I wouldn’t rather be anyone else than me or anywhere else but here, but it’s hard.
And then I thought again, well maybe that’s it. Maybe the first step to relieving some of what feels like a sting out of parenting is saying just that: It’s hard.
Parenting is hard.
It’s the best thing I’ve ever done, but it’s hard. Very hard.
I don’t sleep anymore. I pass out from exhaustion and am woken up multiple times in the night. I don’t consider that sleeping, I consider that an extended, interrupted blink. A temporary break in consciousness. The bare minimum amount of rest my body requires to keep its operating system up.
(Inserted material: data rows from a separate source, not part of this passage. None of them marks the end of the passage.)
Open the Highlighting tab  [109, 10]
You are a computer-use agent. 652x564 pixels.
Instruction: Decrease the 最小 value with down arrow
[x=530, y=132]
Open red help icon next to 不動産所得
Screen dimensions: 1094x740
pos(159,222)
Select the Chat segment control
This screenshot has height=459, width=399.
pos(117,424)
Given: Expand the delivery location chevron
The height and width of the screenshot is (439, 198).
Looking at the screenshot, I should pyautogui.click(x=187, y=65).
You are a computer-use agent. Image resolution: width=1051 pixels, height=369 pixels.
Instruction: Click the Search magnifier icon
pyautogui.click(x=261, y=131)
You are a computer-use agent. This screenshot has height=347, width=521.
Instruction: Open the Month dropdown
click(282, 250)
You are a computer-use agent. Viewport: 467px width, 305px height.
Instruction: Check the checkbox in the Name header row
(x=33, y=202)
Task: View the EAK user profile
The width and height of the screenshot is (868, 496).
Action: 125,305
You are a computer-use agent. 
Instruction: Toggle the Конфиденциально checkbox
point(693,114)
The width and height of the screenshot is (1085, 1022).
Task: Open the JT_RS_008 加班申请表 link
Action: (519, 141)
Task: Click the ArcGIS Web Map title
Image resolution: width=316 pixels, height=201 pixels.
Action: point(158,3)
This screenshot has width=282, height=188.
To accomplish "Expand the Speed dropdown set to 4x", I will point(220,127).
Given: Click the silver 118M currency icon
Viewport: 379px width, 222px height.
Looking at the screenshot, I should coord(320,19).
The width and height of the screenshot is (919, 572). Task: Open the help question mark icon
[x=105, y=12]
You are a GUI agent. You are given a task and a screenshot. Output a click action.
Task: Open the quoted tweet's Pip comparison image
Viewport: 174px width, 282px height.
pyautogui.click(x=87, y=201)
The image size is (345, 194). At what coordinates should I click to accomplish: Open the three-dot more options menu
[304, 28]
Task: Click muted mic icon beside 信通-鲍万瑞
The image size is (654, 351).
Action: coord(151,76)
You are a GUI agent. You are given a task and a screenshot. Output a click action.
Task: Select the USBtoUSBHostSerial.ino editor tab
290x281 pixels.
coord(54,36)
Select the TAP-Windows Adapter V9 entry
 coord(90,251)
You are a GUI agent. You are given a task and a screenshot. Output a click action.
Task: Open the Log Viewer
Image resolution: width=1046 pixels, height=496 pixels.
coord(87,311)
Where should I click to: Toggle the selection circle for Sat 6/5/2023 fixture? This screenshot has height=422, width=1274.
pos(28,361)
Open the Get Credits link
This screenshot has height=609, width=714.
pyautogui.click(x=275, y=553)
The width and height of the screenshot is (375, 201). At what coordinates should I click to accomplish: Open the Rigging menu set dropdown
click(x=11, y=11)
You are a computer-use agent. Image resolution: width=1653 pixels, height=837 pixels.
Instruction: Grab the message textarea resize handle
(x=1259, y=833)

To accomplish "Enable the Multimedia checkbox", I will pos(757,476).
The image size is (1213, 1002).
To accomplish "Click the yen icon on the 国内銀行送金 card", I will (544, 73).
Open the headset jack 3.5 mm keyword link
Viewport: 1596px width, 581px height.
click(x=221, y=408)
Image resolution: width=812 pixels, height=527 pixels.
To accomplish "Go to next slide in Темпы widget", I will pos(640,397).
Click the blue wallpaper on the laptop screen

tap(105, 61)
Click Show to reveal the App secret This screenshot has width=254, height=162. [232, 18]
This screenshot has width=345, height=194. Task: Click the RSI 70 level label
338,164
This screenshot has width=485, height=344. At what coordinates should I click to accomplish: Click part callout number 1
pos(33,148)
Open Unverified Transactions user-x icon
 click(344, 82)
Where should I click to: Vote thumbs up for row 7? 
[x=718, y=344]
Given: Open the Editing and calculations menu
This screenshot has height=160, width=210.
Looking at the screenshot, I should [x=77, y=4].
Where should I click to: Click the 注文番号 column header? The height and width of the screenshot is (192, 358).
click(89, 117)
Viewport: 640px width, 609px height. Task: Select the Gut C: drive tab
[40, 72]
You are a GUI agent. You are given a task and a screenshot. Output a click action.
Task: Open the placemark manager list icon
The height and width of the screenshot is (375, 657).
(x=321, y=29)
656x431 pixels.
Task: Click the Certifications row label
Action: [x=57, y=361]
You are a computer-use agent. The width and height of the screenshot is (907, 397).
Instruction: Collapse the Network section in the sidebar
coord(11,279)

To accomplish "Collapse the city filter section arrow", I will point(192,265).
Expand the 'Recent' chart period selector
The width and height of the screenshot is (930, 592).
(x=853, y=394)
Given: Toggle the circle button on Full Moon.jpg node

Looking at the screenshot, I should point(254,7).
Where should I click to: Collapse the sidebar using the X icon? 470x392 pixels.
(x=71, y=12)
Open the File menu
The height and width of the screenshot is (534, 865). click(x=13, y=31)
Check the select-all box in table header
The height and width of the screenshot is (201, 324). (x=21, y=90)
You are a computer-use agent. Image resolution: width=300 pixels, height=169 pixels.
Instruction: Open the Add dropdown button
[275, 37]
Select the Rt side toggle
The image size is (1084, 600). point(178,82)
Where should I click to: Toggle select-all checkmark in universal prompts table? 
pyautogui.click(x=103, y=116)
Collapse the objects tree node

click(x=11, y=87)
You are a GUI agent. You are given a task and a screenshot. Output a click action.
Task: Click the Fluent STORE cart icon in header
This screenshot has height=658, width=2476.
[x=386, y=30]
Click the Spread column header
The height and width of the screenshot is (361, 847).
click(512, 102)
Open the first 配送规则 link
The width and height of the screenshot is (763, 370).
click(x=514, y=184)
Cooking is hard. Laundry is hard. Keeping everyone’s schedules together is hard. Staying on top of everyone’s emotional needs is hard.
Parenting is hard, but I’m doing it. I’m hugging, I’m instructing, I’m showing up every single day for my children the best I can out of responsibility and most importantly love.
I don’t know if I’ve given anyone any more joy or peace. I’m not sure if I’m the one to inspire, but I can offer my hand and tell you that I know what it’s like. I know what you’re going through and I respect you for it.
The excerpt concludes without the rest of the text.